Provided text
Experts: Missionaries Spread Vaccine Lies Among Indigenous

Опубликовано: 25 Февраль 2021

Brazil Indigenous People Vaccine

A Pankarau woman receives the COVID-19 vaccine and shows a sign picturing a crocodile with an Indigenous headdress, the page reads: “Bolsonaro is vaccinating for all” in a jab at the Brazilian President’s comments that the vaccine may turn people into crocodiles. (Photo: The Pankarau People)

Anthropologists and indigenous rights defenders have called on Brazilian authorities to punish those who have been in recent weeks spreading anti-vaccination misinformation among Indigenous people, prompting parts of that population to refuse the COVID-19 vaccine in multiple regions across the country.

“The vaccine implants a chip” and “the vaccine gives cancer” read some of the messages experts claim were circulated via WhatsApp and Telegram by evangelical missionaries as part of an coordinated and criminal effort to deceive Indigenous communities which, advocates say, parallels the dangerous rhetoric of President Jair Bolsinaro.

The Association of Brazilian Anthropologists (ABA) and the Brazilian Articulation of Indigenous Peoples (ABIA) appealed to the Federal Public Ministry (MPF) to “guarantee the punishment” of the people behind the messages.

“The policy of disseminating false information about the vaccine began with the federal government itself, in particular the president of the republic, who has a distorted political-ideological view of reality, a negationist, destructive view,” said Antônio Eduardo Cerqueira de Olivera, Executive Secretary of the Indigenous Missionary Council (CIMI) an organization which has been working to combat the fake news campaign.

Indigenous populations have been refusing the COVID-19 vaccine apparently under influence of false claims that they were being used as “guinea pigs'' and that other Indigenous people had died after receiving the vaccine.

ABA and ABIA’s letter outlined the harm the spread of false information could do to Indiginous communities, describing the effort as “a criminal act, as it puts lives at risk deliberately. In addition to creating and feeding states of panic and individual and collective disorientation, that can lead to cases or even a wave of suicides.”

Some of the anti-vaccination ideas circulating among members of that population belong to pentecostal televangelist Silas Malafai, according to an analysis of the problem written for the Observatory for Human Rights of Isolated Indigenous People and of Recent Contact by Miguel Aparicio who holds a PhD in Social Anthropology.

Bolsonaro, OCCRP’s reigning corrupt person of the year, and Malafaia are reportedly close. The two are frequently photographed together and Malafai officiated Bolsonaro’s wedding to Michelle Bolsonaro in 2013.

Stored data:
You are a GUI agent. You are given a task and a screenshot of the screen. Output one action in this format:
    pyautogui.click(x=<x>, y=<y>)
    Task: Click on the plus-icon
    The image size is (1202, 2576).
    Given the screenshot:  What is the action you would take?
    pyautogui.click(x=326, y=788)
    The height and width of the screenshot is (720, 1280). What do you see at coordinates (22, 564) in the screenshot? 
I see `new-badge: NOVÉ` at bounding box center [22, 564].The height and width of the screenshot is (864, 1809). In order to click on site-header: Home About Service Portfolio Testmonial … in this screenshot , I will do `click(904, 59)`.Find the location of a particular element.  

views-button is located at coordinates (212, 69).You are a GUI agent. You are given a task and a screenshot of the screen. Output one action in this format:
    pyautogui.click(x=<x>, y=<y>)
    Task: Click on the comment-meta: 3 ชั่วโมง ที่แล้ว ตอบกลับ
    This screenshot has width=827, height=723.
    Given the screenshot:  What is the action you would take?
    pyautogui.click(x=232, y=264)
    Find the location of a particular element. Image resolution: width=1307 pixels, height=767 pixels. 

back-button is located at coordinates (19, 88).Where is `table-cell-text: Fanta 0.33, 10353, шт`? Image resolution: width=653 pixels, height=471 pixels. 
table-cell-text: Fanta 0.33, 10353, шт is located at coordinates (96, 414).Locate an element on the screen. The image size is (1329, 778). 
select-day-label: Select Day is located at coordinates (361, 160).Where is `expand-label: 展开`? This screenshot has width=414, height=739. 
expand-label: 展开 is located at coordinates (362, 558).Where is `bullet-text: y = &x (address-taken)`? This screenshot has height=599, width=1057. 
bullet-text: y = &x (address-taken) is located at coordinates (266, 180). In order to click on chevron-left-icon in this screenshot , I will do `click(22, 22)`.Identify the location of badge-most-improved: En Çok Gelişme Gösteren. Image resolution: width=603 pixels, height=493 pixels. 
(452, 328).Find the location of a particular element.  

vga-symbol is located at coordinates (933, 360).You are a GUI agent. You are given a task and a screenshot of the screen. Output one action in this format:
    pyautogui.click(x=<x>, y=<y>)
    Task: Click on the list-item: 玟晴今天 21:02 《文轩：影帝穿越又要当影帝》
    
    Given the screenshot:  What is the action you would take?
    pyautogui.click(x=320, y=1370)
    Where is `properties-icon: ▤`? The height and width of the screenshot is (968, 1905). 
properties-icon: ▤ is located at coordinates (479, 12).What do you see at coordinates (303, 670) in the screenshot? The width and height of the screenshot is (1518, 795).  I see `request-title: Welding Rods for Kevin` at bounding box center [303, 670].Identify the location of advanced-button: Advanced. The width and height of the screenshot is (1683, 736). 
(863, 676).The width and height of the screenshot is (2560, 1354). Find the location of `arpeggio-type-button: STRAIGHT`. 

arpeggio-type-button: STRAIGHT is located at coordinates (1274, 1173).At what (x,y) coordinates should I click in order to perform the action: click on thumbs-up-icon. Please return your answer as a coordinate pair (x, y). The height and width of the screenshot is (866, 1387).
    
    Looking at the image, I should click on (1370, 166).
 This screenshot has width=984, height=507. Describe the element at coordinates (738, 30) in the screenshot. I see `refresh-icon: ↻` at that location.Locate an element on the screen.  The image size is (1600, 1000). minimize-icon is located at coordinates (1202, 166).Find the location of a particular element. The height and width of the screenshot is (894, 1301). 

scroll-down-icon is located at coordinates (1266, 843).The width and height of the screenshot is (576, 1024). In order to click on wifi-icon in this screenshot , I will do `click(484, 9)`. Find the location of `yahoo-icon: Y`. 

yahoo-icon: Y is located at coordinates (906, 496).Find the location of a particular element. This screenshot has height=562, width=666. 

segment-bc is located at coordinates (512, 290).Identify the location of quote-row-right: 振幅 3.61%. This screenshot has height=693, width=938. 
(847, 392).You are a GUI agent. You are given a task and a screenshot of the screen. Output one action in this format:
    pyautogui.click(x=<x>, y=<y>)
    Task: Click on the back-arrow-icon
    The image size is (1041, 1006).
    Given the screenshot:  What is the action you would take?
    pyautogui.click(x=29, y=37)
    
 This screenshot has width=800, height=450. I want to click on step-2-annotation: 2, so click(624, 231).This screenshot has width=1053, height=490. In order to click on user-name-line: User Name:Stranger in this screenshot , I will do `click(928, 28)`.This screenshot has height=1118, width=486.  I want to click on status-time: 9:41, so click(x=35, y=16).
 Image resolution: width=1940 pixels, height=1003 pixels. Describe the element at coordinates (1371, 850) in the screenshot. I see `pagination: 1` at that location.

Exercise set
A. According to the article on vaccine misinformation among Indigenous people in Brazil, through which messaging apps were the false messages circulated?
B. Output the vaccine misinformation article word for word, everything from "Anthropologists and indigenous" down to "behind the messages.".

Outputs by task
A. WhatsApp and Telegram.

B.
Anthropologists and indigenous rights defenders have called on Brazilian authorities to punish those who have been in recent weeks spreading anti-vaccination misinformation among Indigenous people, prompting parts of that population to refuse the COVID-19 vaccine in multiple regions across the country.

“The vaccine implants a chip” and “the vaccine gives cancer” read some of the messages experts claim were circulated via WhatsApp and Telegram by evangelical missionaries as part of an coordinated and criminal effort to deceive Indigenous communities which, advocates say, parallels the dangerous rhetoric of President Jair Bolsinaro.

The Association of Brazilian Anthropologists (ABA) and the Brazilian Articulation of Indigenous Peoples (ABIA) appealed to the Federal Public Ministry (MPF) to “guarantee the punishment” of the people behind the messages.